Cet accroissement de la richesse d’une part et de la misère de l’autre déroute toutes les prévisions de l’ancienne science économique. Les économistes enseignaient que le taux des salaires dépendant du rapport qui existe entre les capitaux et les bras, le seul moyen d’améliorer la condition de l’ouvrier est d’augmenter le capital. L’Angleterre a obéi à ce précepte ; elle a su accumuler du capital à raison de 2 à 3 milliards par an, et pourtant, on vient de le voir, la misère s’étend et s’accroît.

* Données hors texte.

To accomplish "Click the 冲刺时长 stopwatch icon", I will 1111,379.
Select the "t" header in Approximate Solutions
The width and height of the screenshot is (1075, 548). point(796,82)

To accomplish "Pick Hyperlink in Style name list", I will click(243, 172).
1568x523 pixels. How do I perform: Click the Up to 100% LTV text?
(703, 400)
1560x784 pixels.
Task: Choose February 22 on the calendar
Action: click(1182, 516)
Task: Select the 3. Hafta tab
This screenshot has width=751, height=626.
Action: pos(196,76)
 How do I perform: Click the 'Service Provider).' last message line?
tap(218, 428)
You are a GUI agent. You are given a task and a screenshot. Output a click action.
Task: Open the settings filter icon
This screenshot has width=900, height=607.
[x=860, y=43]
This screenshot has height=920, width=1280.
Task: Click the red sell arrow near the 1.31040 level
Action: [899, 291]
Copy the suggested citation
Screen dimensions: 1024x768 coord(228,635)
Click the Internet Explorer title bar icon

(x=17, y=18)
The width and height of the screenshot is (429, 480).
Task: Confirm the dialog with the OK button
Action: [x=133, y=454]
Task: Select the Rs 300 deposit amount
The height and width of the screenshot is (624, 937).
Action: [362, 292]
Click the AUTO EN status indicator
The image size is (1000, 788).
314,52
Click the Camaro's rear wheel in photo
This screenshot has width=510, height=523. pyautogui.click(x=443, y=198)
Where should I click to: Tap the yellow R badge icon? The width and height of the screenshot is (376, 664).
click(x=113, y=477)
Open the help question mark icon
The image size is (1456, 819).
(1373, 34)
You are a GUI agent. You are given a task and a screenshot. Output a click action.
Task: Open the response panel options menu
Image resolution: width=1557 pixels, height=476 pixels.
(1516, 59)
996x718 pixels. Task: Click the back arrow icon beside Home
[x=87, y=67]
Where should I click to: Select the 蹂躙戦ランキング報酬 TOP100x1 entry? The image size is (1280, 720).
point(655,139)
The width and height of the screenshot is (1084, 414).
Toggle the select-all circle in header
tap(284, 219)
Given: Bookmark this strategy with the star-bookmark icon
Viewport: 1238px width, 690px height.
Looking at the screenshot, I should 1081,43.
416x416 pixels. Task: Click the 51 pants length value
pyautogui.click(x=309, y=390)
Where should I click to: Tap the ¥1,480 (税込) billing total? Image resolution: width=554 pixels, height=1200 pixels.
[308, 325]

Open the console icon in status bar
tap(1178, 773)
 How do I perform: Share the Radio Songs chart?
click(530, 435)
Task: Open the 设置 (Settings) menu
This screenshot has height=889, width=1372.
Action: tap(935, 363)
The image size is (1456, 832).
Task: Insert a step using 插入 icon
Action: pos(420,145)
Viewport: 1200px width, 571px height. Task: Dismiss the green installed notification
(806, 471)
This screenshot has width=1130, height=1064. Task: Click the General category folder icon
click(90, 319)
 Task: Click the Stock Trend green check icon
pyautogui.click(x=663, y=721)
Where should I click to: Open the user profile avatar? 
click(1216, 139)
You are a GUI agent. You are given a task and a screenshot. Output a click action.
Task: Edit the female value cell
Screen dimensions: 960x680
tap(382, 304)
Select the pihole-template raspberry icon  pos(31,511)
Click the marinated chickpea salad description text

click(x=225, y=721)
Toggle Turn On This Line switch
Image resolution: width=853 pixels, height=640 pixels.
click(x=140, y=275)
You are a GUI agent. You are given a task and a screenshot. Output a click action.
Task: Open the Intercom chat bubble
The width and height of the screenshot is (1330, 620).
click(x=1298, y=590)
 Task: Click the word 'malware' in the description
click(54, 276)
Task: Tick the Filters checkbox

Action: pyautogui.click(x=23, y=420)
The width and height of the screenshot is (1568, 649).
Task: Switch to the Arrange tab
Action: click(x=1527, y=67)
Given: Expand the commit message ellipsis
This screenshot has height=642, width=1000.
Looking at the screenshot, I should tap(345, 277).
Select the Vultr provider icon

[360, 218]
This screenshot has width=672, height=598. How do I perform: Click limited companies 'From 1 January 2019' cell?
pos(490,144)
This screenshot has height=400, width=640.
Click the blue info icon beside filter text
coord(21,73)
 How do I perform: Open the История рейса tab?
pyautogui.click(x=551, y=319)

Autre fait aussi inexplicable : les économistes disaient que, si une grande partie des hommes est encore mal pourvue des choses nécessaires à la vie, c’est parce que le travail ne produit pas assez. Cela paraissait vrai. Alors le génie d’invention accomplit des merveilles. On construisit des machines si admirables qu’un seul individu fit autant de besogne que mille auparavant. Suivant un ingénieur anglais, M. Feyburn, le nombre total des chevaux-vapeur employés en Angleterre était en 1865 de 3,650,000, équivalant au travail de 76 millions d’ouvriers. Il y a dans ce pays environ 5 millions de familles. Chaque famille a donc à son service 15 esclaves, dont les muscles d’acier, mis en mouvement par la houille, ne se lassent jamais. Chez les peuples qui n’ont pas encore appris à emprunter à la nature ces infatigables serviteurs, en Russie par exemple, le travail du père de famille employant les outils les plus simples suffit pour nourrir convenablement les siens. Comment chaque Anglais commandant à 15 esclaves ne vit-il pas dans la plus grande aisance ? M. F. Passy, dans son livre sur les machines, rappelle un calcul qui prouve que déjà en 1860 l’Angleterre exportait 2,673,960 kilomètres de cotonnades, ou 64 fois le tour de la terre. Comment se fait-il qu’elle soit amenée à porter au dehors de quoi vêtir notre planète, quand elle ne peut habiller ses pauvres ?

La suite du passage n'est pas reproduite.